The Aten religion in Ancient Egypt 14th Century BC. It virtually came and went with one King, Akhenaten, which may indicate how centralised power must have been in that society.
The king's power to make his subjects adopt a new religion that they quickly abandoned after his death may have been to do with the country's natural geographical isolation by desert, good internal communications via the Nile, dependence on government to organise irrigation and production and storage of food in an economy dependent on the Nile floods and which lacked a currency or a merchant class, as well as the immense prestige of the Egyptian monarchy.
We know that Akenaten closed the temples of Egypt's colourful multiplicity of gods and goddesses like Re, Amun, Horus, Seth, Osiris, Isis, Hathor etc. and had their names defaced in inscriptions.

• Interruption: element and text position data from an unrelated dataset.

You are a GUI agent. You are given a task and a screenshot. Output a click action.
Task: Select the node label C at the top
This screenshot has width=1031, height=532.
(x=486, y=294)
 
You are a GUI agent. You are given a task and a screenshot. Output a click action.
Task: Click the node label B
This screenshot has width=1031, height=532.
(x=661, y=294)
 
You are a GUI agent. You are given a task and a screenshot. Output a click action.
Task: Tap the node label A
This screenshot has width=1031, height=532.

He instituted instead the worship of the sun disk, which he called the Aten, worshipped in temple courts open to the sky. He built a new capital city and pioneered new styles and even colours in art that would not be associated with worship of the old gods. He made himself the key figure in Aten worship.

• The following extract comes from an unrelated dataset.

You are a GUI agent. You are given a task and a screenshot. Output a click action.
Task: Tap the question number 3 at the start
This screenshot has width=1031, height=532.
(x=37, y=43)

Arguably, this was the first recorded monotheistic religion in the world. Whether it is coincidence that the next oldest recorded monotheistic religion, that of the Hebrews, appeared in a country, Israel, that is a near neighbour of Egypt, is an extremely important but open question.

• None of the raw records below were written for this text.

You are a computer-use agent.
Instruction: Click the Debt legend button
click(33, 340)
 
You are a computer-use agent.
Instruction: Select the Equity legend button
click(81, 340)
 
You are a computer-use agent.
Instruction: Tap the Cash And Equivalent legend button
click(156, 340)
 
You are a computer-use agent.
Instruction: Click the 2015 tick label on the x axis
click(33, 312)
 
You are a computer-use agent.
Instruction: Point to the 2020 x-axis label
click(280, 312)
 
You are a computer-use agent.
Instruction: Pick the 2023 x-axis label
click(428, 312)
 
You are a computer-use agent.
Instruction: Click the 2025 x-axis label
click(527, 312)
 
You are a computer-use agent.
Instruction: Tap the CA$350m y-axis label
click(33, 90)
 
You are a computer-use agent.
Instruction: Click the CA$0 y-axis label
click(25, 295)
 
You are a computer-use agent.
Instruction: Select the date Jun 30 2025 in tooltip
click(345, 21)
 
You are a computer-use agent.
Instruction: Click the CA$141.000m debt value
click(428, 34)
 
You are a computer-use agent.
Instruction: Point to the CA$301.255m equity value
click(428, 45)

After Akhenaten's death his immediate successors seem to have continued the Aten religion to an extent for a couple of years, but then abandoned it, along with his capital and artistic innovations. Akhenaten's son, born 'Tutankhaten', came to the throne a few years later as 'Tutankhamun', under which name he is still famous. Thereafter, Akhenaten's own name was chiselled out of inscriptions and left out of lists of Egyptian kings, and the memory of him and his religion removed from history, until the British archaeologist Flinders Petrie excavated the site of Akhenaten's capital in the early twentieth century.